Member of the French National Assembly for Vaucluse's 1st constituency
- In office 5 July 1997 – 18 June 2002
- Preceded by: Élisabeth Guigou
- Succeeded by: Marie-Josée Roig

Personal details
- Born: 8 May 1969 (age 56)
- Party: Socialist Party

= Cécile Helle =

French politician (born 1969)

Cécile Helle (born 8 May 1969) is a French politician serving as mayor of Avignon since 2014. From 1997 to 2002, she was a member of the National Assembly.

== Biography ==
Cécile Helle was a lecturer in geography at the Avignon University and a member of the E.S.P.A.C.E. research laboratory. As the substitute for Élisabeth Guigou, she began her mandate as a deputy for the 11th legislature (1997–2002) for the 1st constituency of Vaucluse when Guigou was appointed to the Jospin Government.
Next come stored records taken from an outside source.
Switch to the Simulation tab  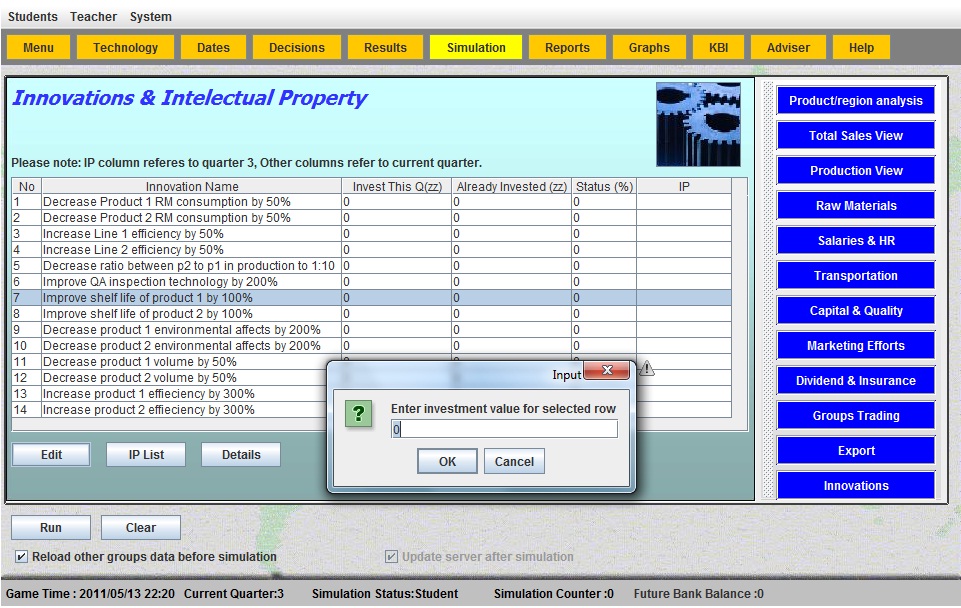(476, 48)
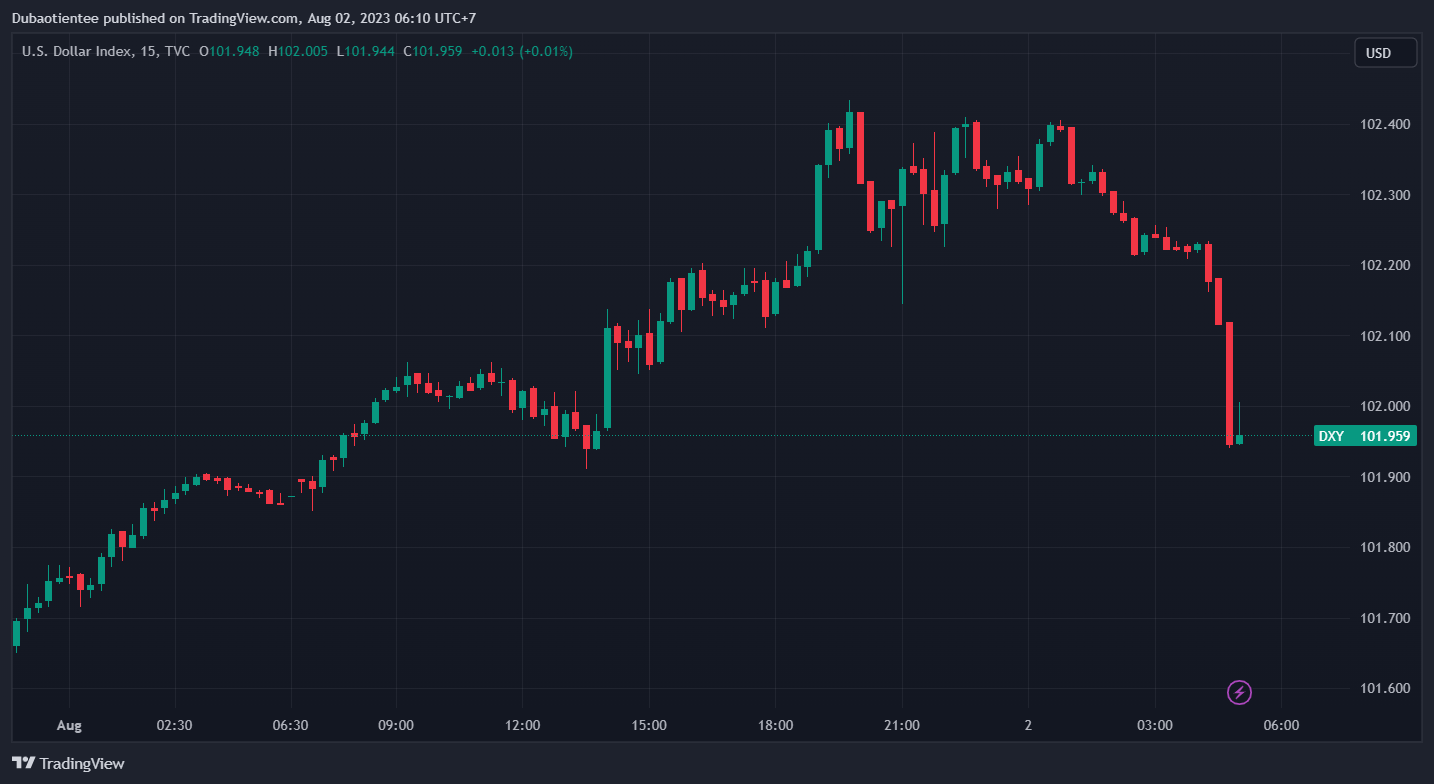The height and width of the screenshot is (784, 1434).
Task: Click the 15 interval label in the legend
Action: [x=150, y=51]
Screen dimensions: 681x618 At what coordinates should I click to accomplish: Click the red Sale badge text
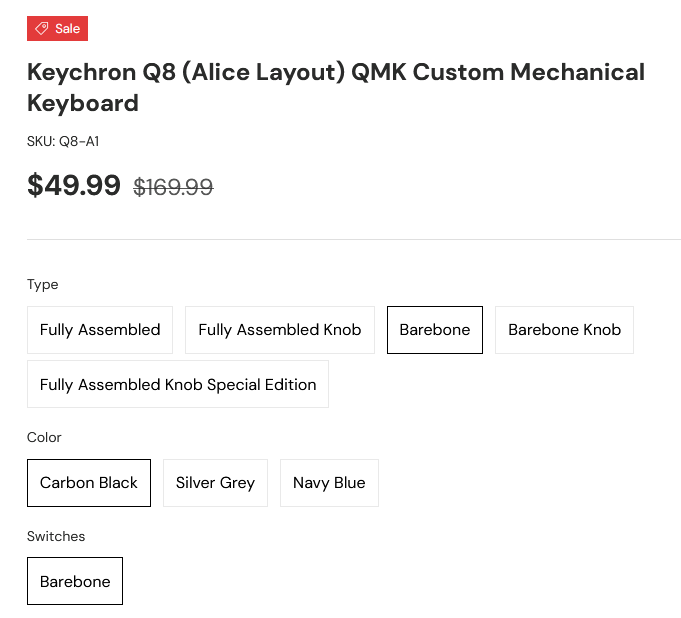coord(68,29)
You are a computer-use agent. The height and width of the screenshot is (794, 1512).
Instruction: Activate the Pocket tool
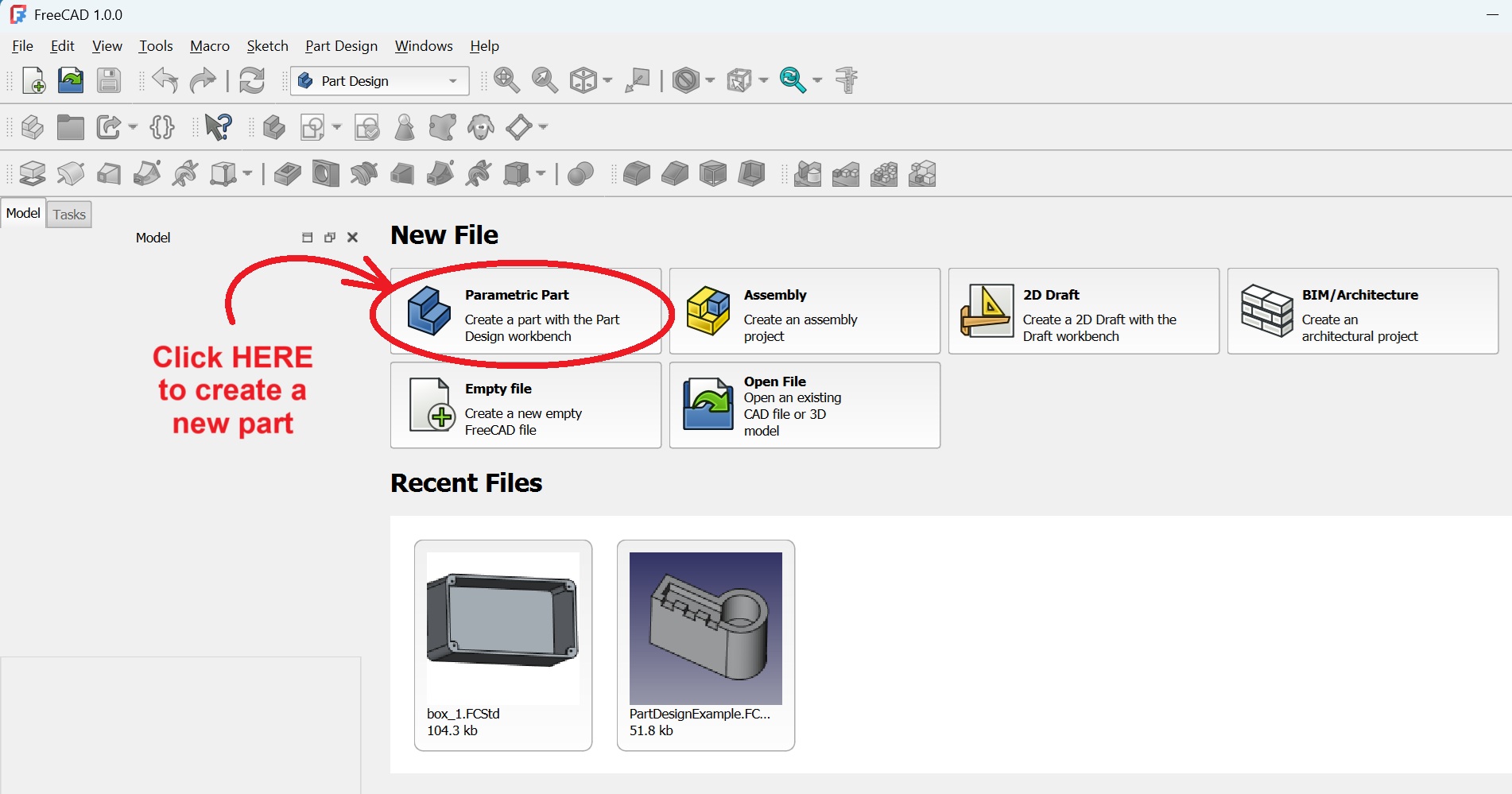click(x=287, y=173)
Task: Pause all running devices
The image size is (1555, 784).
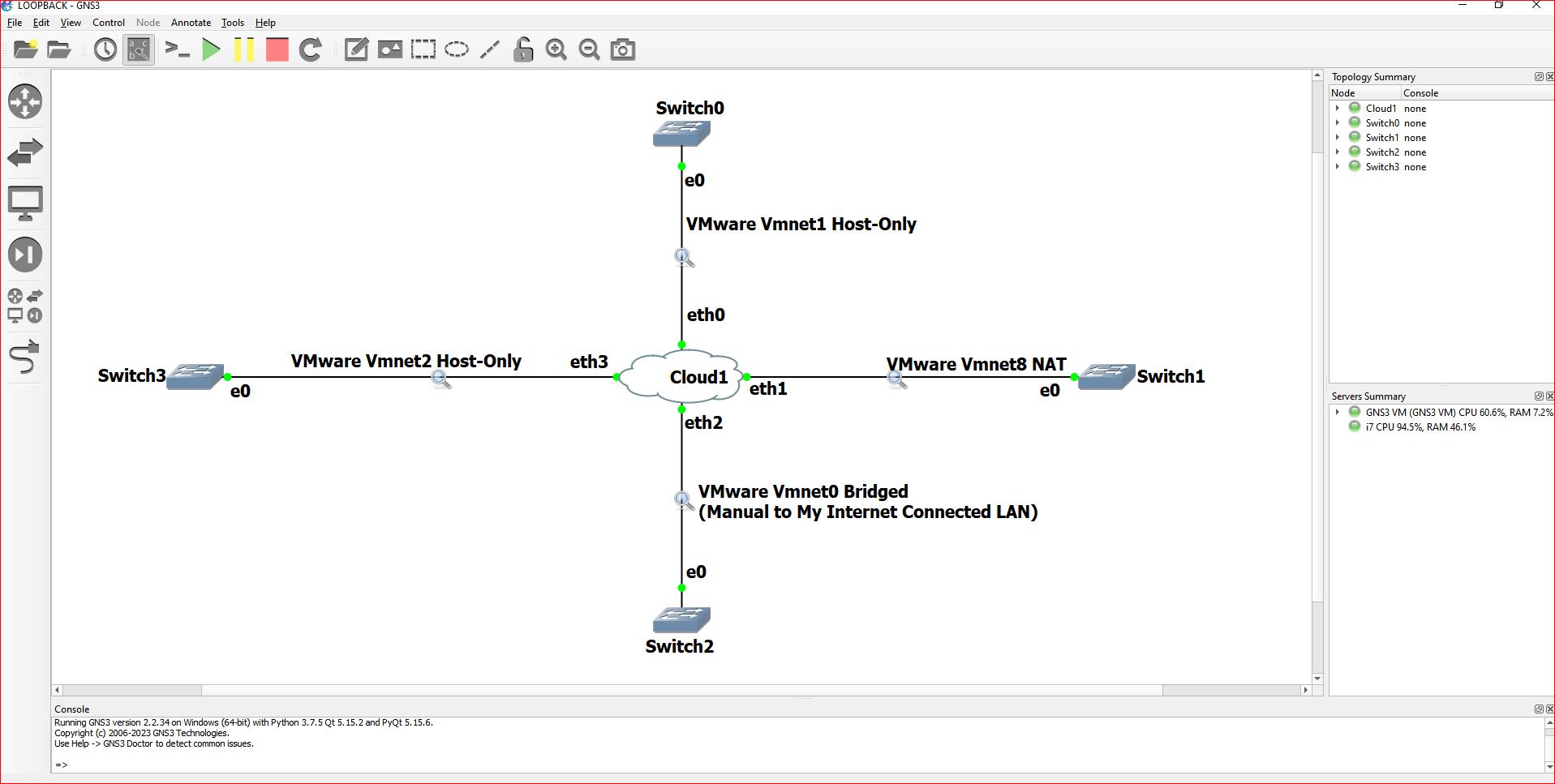Action: coord(243,49)
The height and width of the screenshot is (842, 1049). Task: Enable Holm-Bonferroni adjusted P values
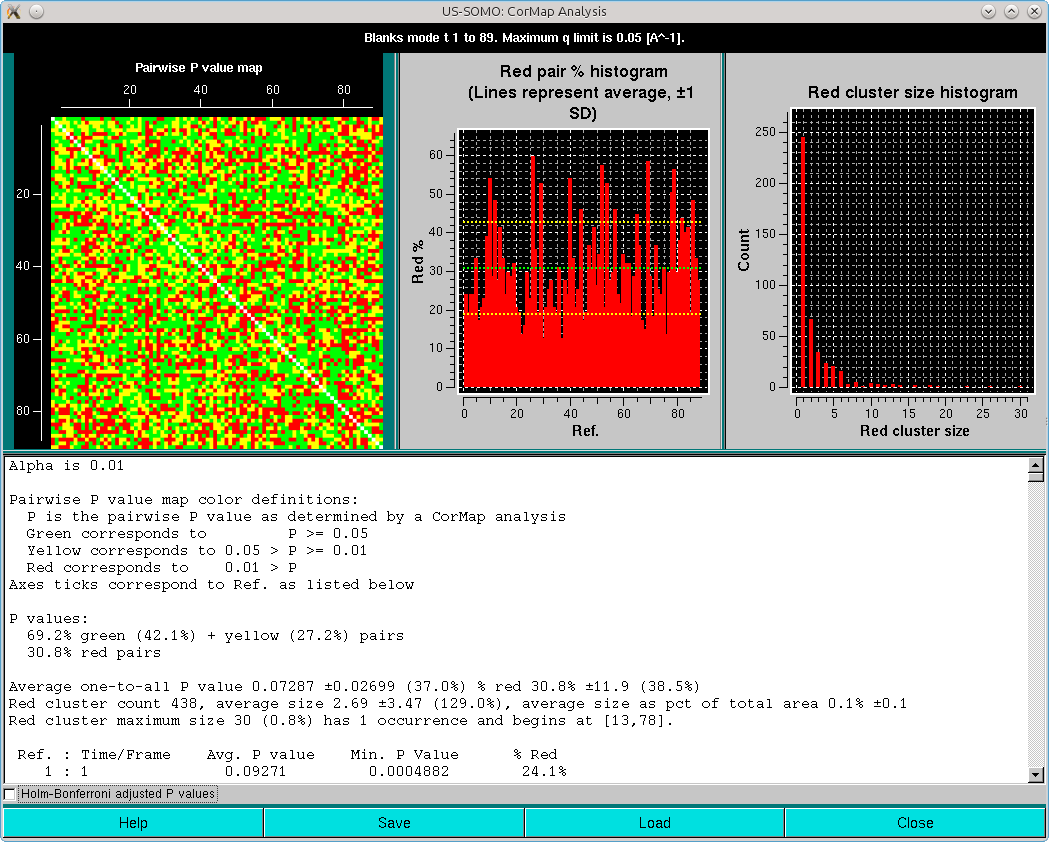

She lost her seat in 2002 to Marie-Josée Roig, with 41.64% of the vote.

In 2004, she became a regional councilor, and six years later, Vice-President of the Provence-Alpes-Côte d'Azur region following the re-election of Michel Vauzelle as head of the regional authority. She served as the 10th Vice-President, delegated to culture and cultural heritage, and was a member of both the Commission for Regional Planning and Development and the Permanent Commission.

On 21 November 2011, she announced her candidacy for the Socialist Party (PS) nomination to head the list for the 2014 municipal elections in Avignon. She was elected Mayor of Avignon in the second round on 30 March 2014, following a three-way race between the FN, UMP, and PS. Formally elected by the municipal council on 5 April 2014, she subsequently resigned from her position as a regional councilor. She was defeated in the race for the presidency of Grand Avignon by Jean-Marc Roubaud, and subsequently became the 1st Vice-President in charge of finance and economic development.

In November 2019, the outgoing Socialist mayor declared herself a candidate for a second term under the label "Avignon, Notre Cœur, Notre Force" (Avignon, Our Heart, Our Strength). After placing first in both rounds of the 2020 French municipal elections, she was re-elected mayor by the municipal council of Avignon on 4 July 2020.

In September 2024, she declined an offer to join the Barnier government as Minister of Housing and Urban Renewal.

Cécile Helle serves as the 2nd Vice-President of the association "Centre-Ville en Mouvement" (City Center in Motion). She actively participates in the association's initiatives, notably the National City Center Conferences, such as the 18th conference held in Avignon.